Warmer weather and increased efforts by Union Pacific, in particular, to meet the demand should help reduce the delays for the remainder of the year, O’Brien said.
Arch Coal and Cloud Peak Energy, two of the primary producers in the basin, declined comment for this story. Both will announce their corporate earnings in the coming weeks, when they will likely face questions from financial analysts about increasing production.
Wyoming’s coal output was up slightly through the first week of April. As of April 5, the state had produced 100,706 tons, an increase of almost 0.5 percent from the same period last year, when output was 100,310 tons, according to the U.S. Energy Information Agency.
Jim Robinson, an economist for the state Department of Administration and Information, said the benefit of rising spot prices will be limited by the fact that coal companies sell much of their product through long-term contracts.
Nonetheless, he said, “I think for the coal industry that this is a healthy trend upward. That by itself is a good indicator that there is still some interest in Powder River Basin coal.”
Powder River Basin producers, which generally have lower costs than their eastern producers, are especially well-placed to benefit from the new market conditions, Cowen and Co. analyst Daniel Scott wrote in a recent research report.

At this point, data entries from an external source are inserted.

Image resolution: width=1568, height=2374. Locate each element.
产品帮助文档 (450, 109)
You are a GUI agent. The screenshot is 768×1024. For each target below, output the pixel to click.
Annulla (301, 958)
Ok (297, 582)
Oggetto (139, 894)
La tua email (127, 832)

Gas prices usually must be above $2.75 per million British thermal units for the basin’s coal to be competitive, Scott wrote. Gas prices have been well above that for much of the winter. Prices at Henry Hub in Oklahoma on Tuesday were $4.63 per million Btu.
Those conditions bode well for companies when they go to fill their contracts for 2015, Scott said.
“With natural gas storage at multiyear lows entering injection season, we expect the need to refill storage to be directly at odds with peak demand from the gas-fired generating fleet during the summer,” Scott wrote in comments reported by SNL Financial.
“Should weather be normal or hotter than normal, we would expect to see further improvements in coal burns and inventory levels, which would likely provide upward pressure for 2015 tonnage still open.”
Perhaps the biggest challenge for the industry remains the retirement of coal-fired power plants. The Energy Information Administration estimates that 4.7 gigawatts of coal capacity was retired nationwide in 2013. The previous year, 10.3 gigawatts of coal capacity retired.
The agency predicted that overall coal consumption will decline 2.4 percent in 2015 as a result of retirements, new environmental regulations and generation increases by renewable-power producers.
Nonetheless, the cold winter served as a reminder of the importance of coal-fired power plants to the nation’s energy portfolio, said O’Brien, the Doyle Trading Consultants president.
“No matter what is going on with the natural gas price,” O’Brien said, “you can’t substitute the reliability of having a coal stockpile sitting at your power plant ready to be converted into energy.”